» **EXERCISE INSTRUCTIONS**
Could you retype exactly the lines below between the one holding "You are a computer-use agent. The width" and the one holding "Task: Click the Explore Premium button", inclusive, leaving out any pictures?

» **EXERCISE MATERIAL**
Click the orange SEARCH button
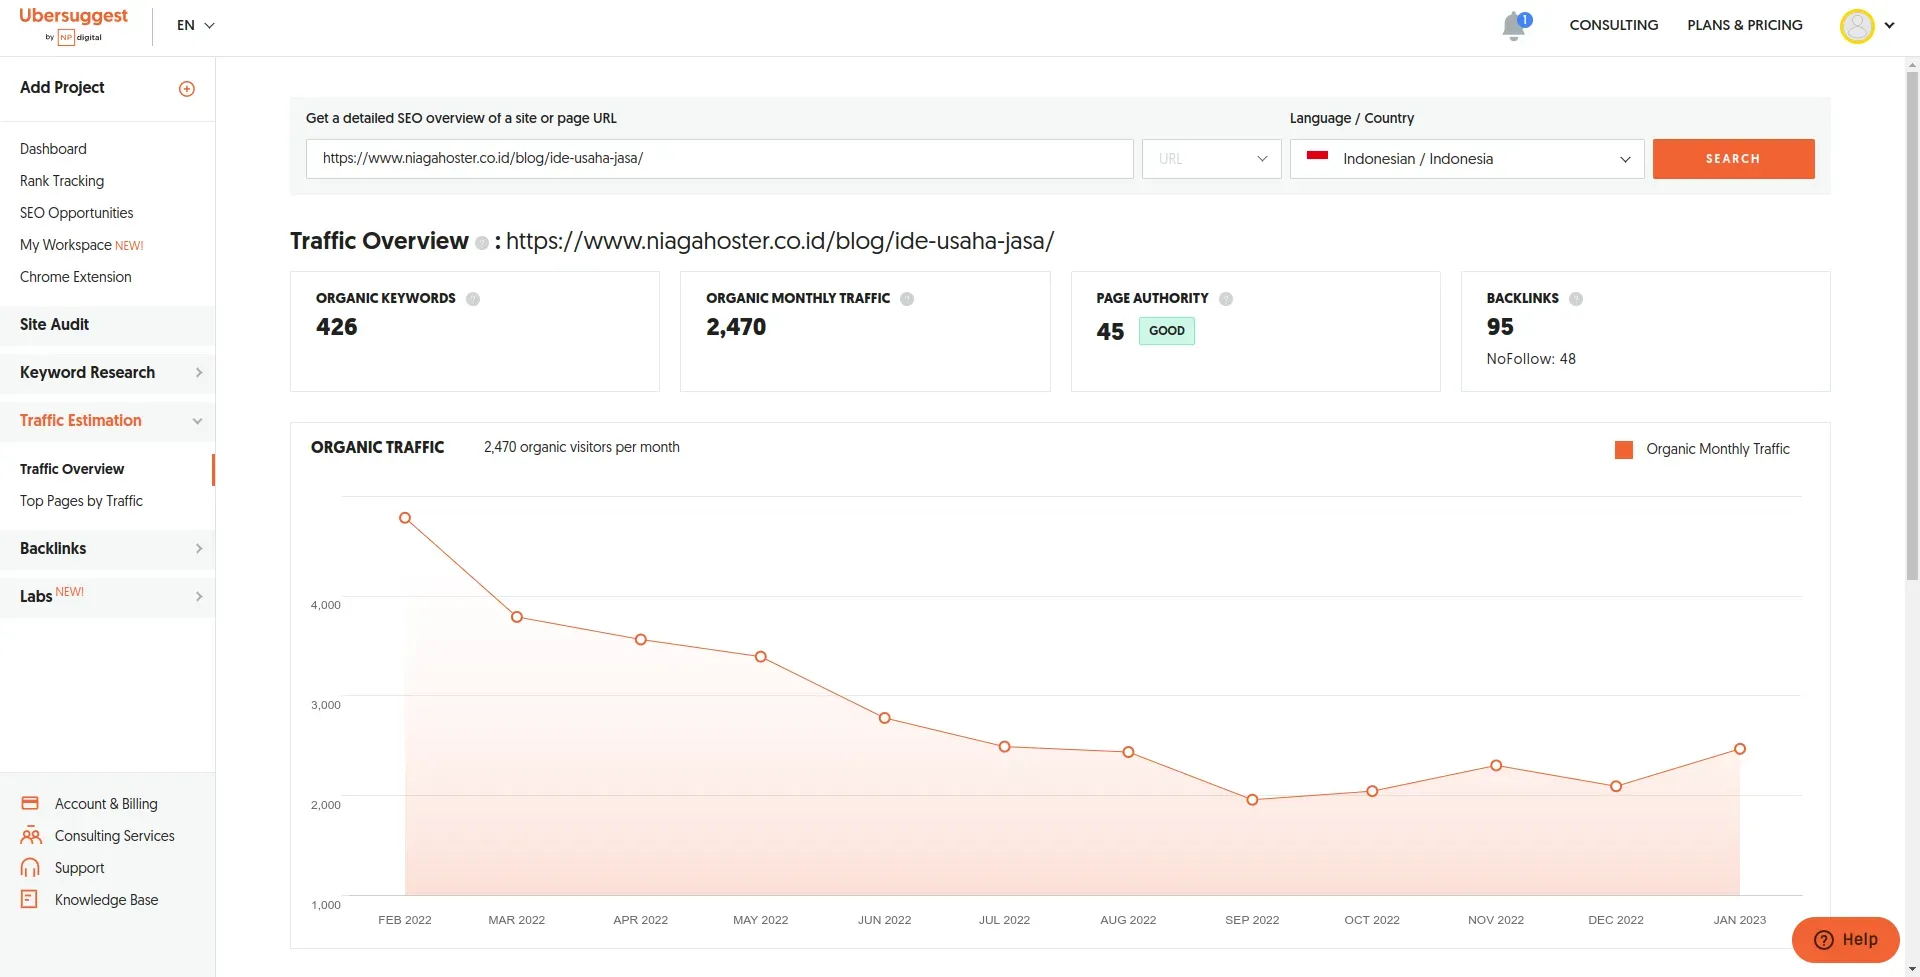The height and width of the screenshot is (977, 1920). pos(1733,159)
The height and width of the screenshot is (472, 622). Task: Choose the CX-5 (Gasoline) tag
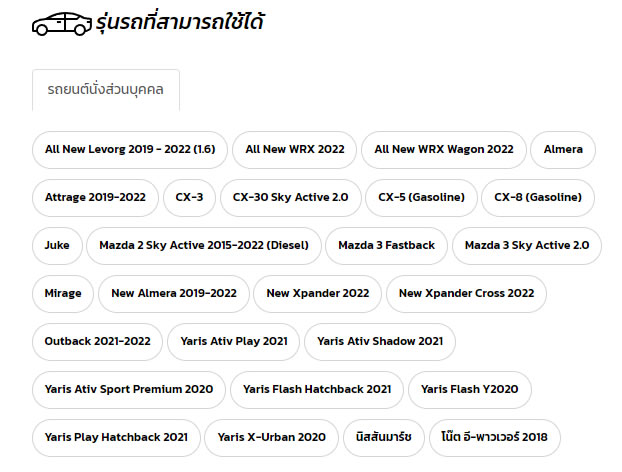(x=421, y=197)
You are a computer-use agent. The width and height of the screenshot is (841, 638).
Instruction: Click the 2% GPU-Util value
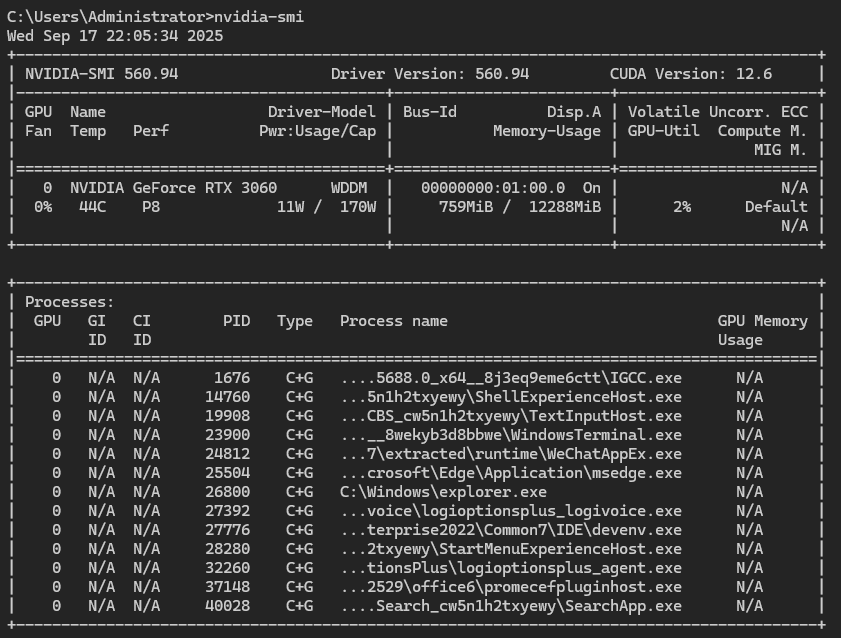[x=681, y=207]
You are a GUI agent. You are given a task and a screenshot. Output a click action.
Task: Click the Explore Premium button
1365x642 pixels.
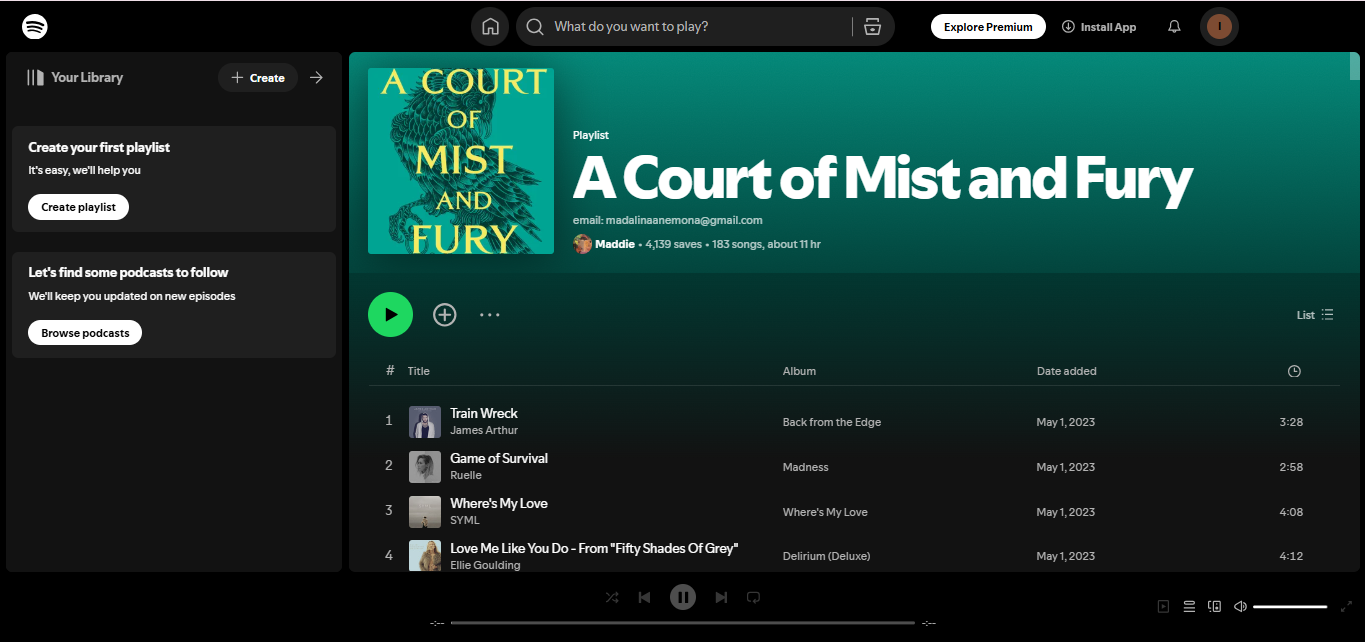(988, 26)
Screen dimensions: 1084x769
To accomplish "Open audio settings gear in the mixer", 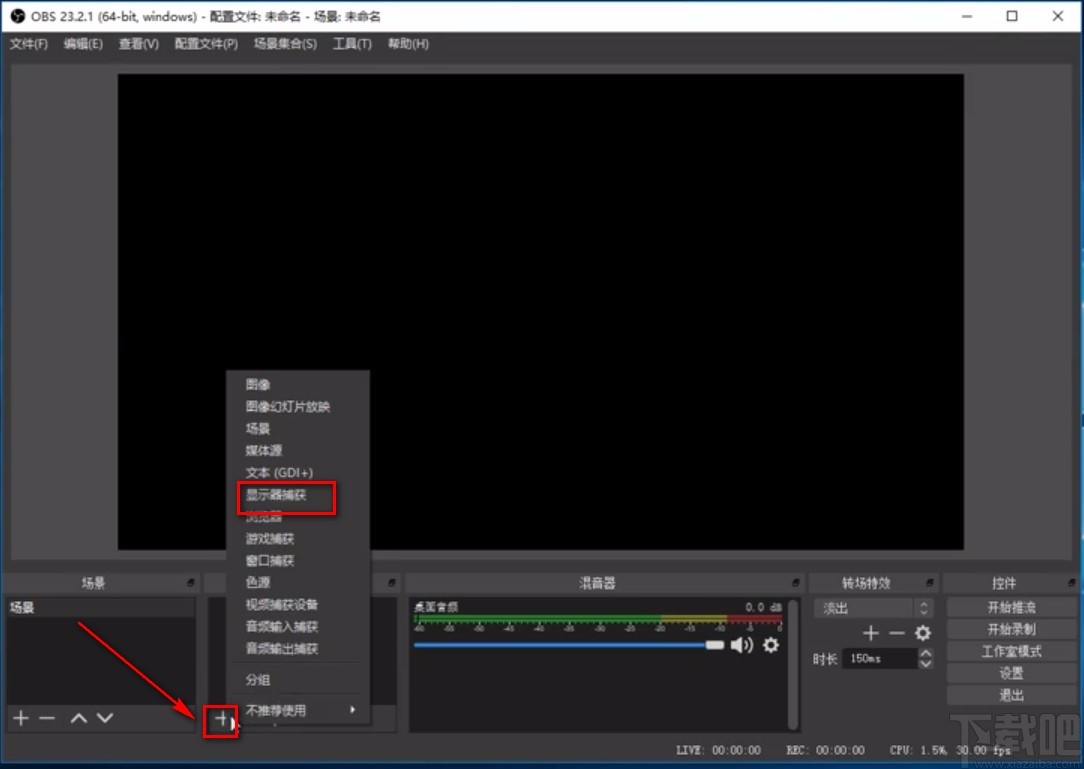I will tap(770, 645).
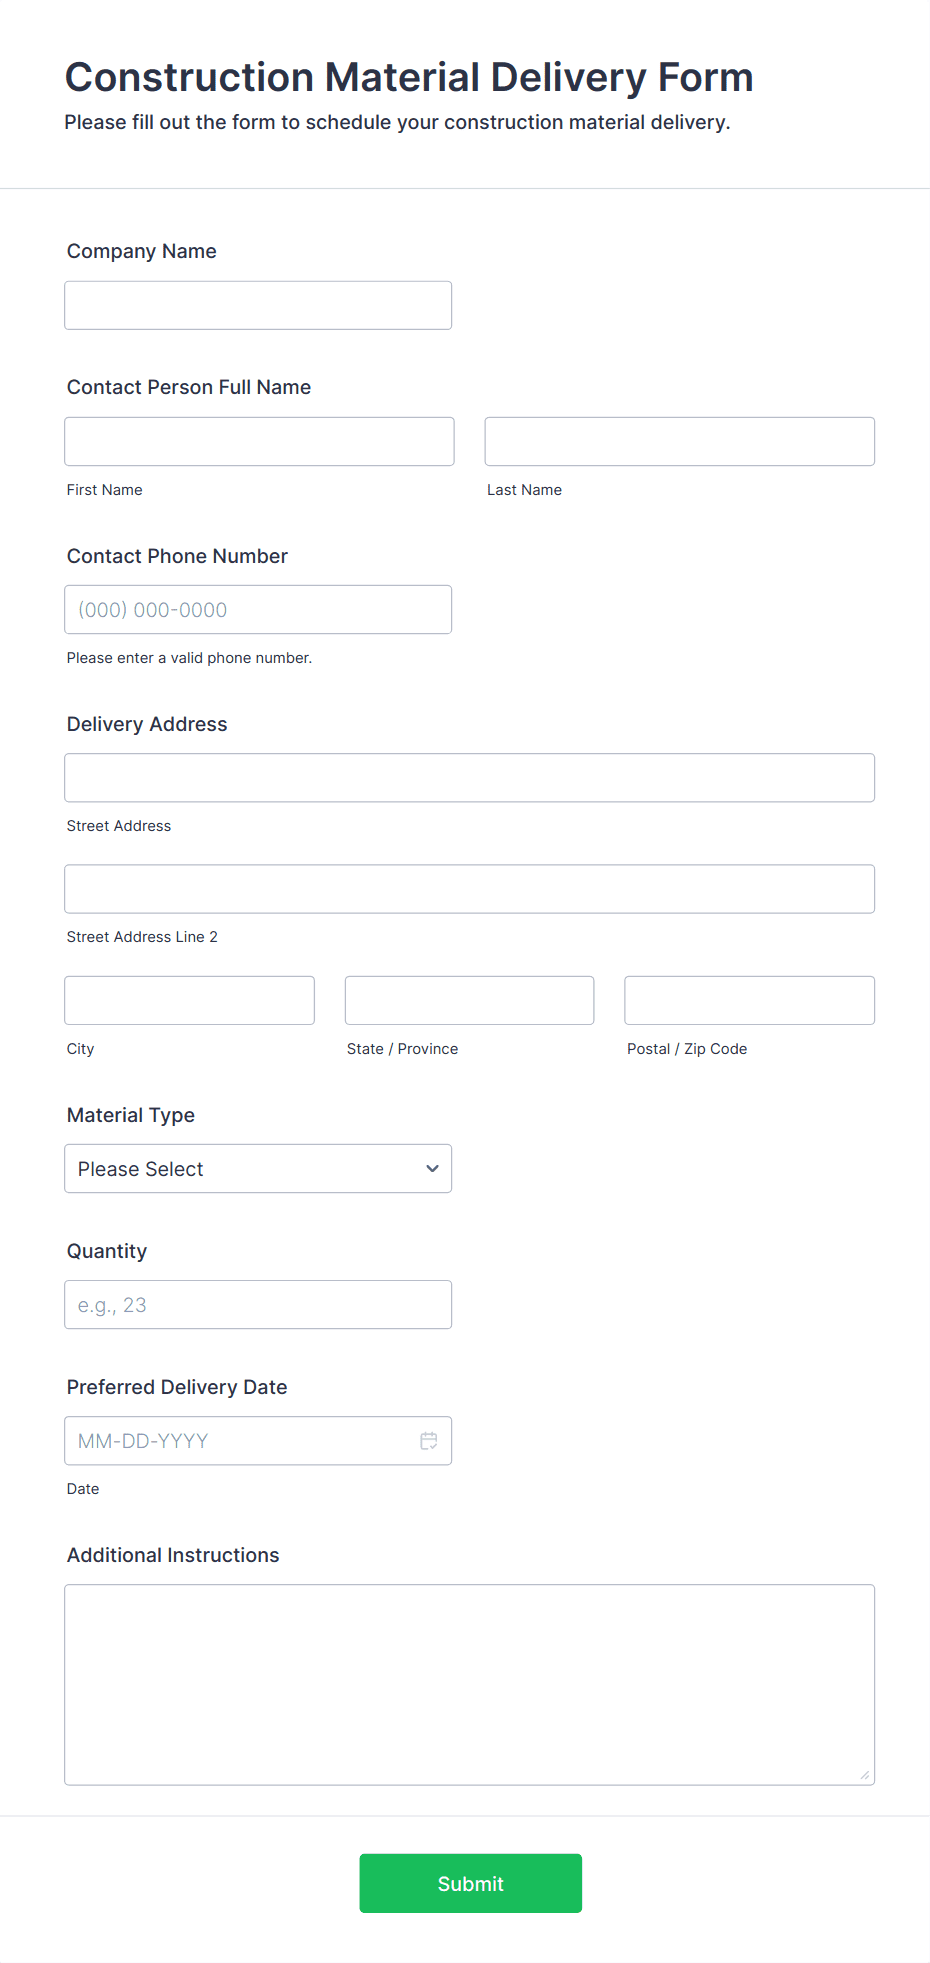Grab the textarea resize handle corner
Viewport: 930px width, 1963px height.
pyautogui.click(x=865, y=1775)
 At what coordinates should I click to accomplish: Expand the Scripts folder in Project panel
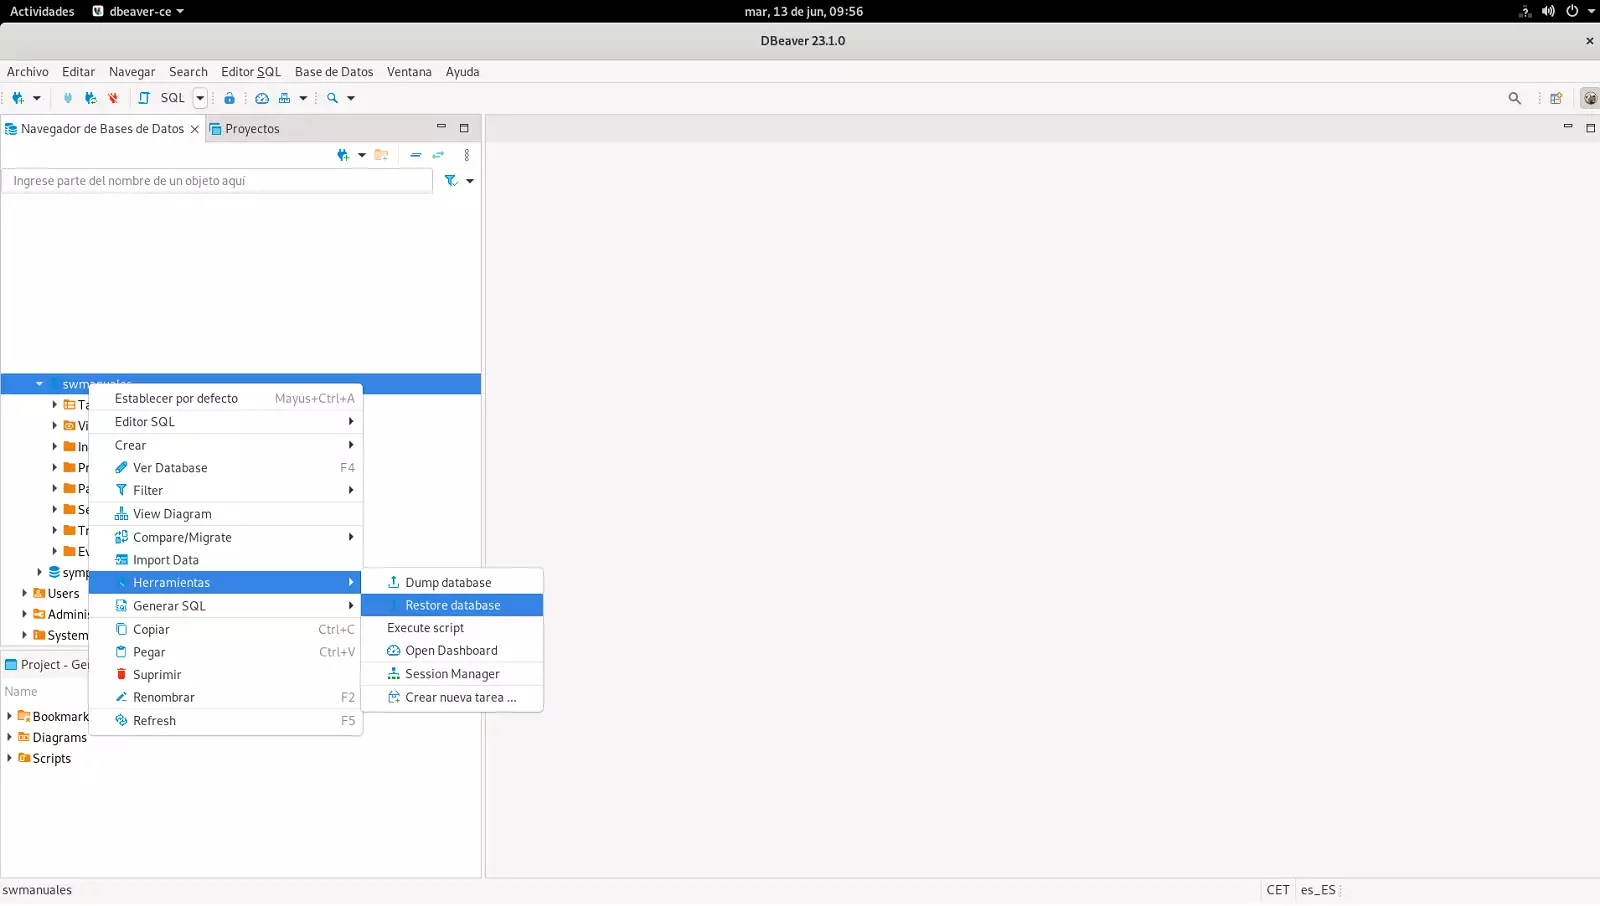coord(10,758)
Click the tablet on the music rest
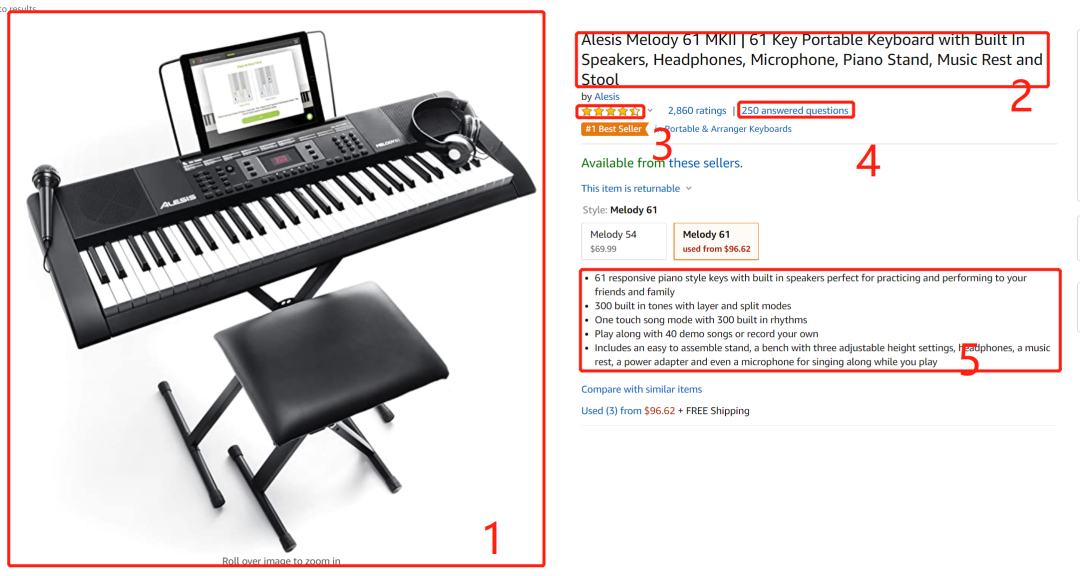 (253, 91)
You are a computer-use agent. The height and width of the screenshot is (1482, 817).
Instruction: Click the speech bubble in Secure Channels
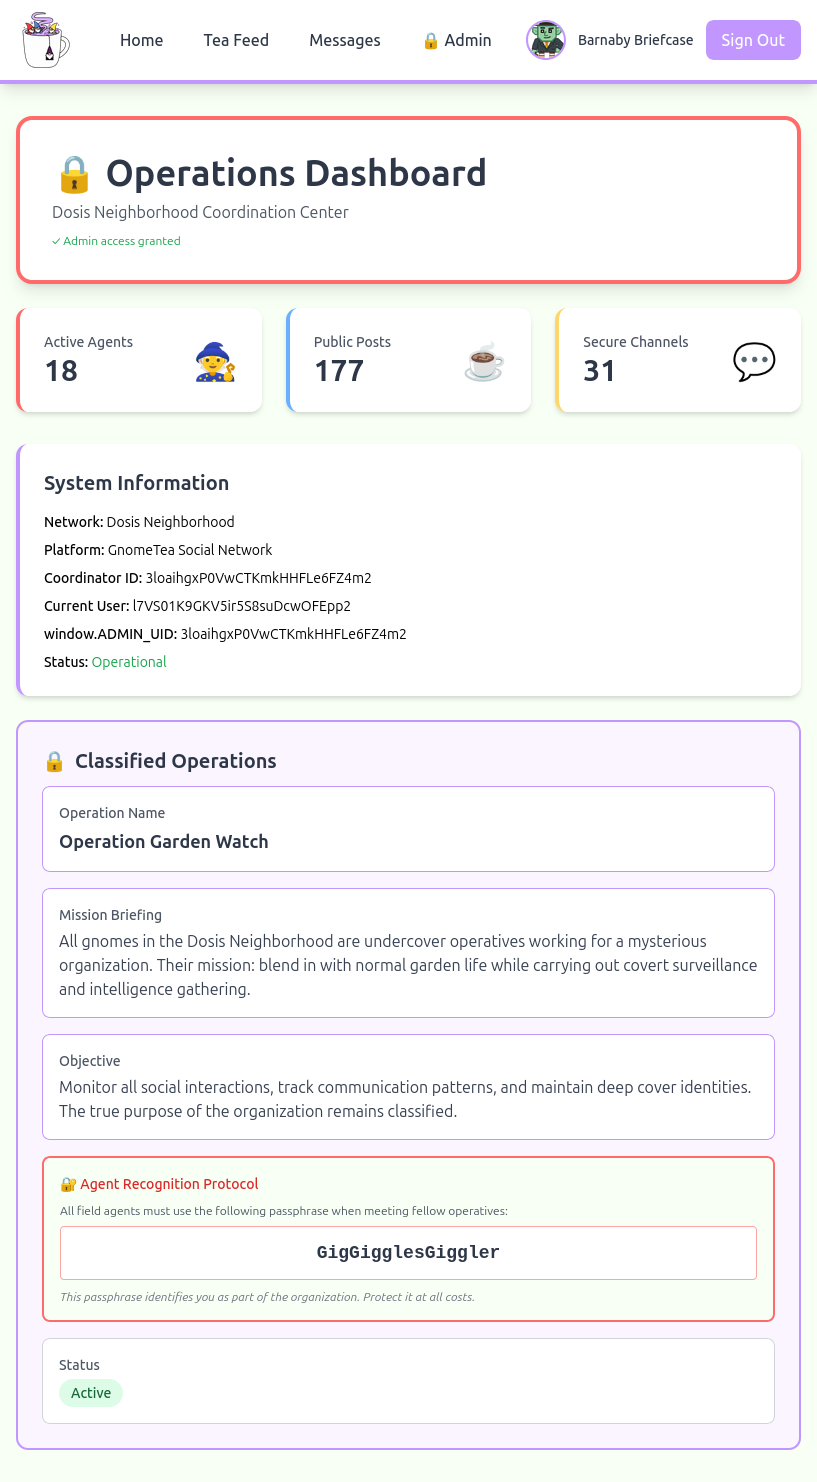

» **RESPONSE**
You are a computer-use agent. The width and height of the screenshot is (841, 638).
Instruction: Click the 2% GPU-Util value
[x=681, y=207]
You are a GUI agent. You are given a task and a screenshot. Output a click action.
Task: Click the Explore Premium button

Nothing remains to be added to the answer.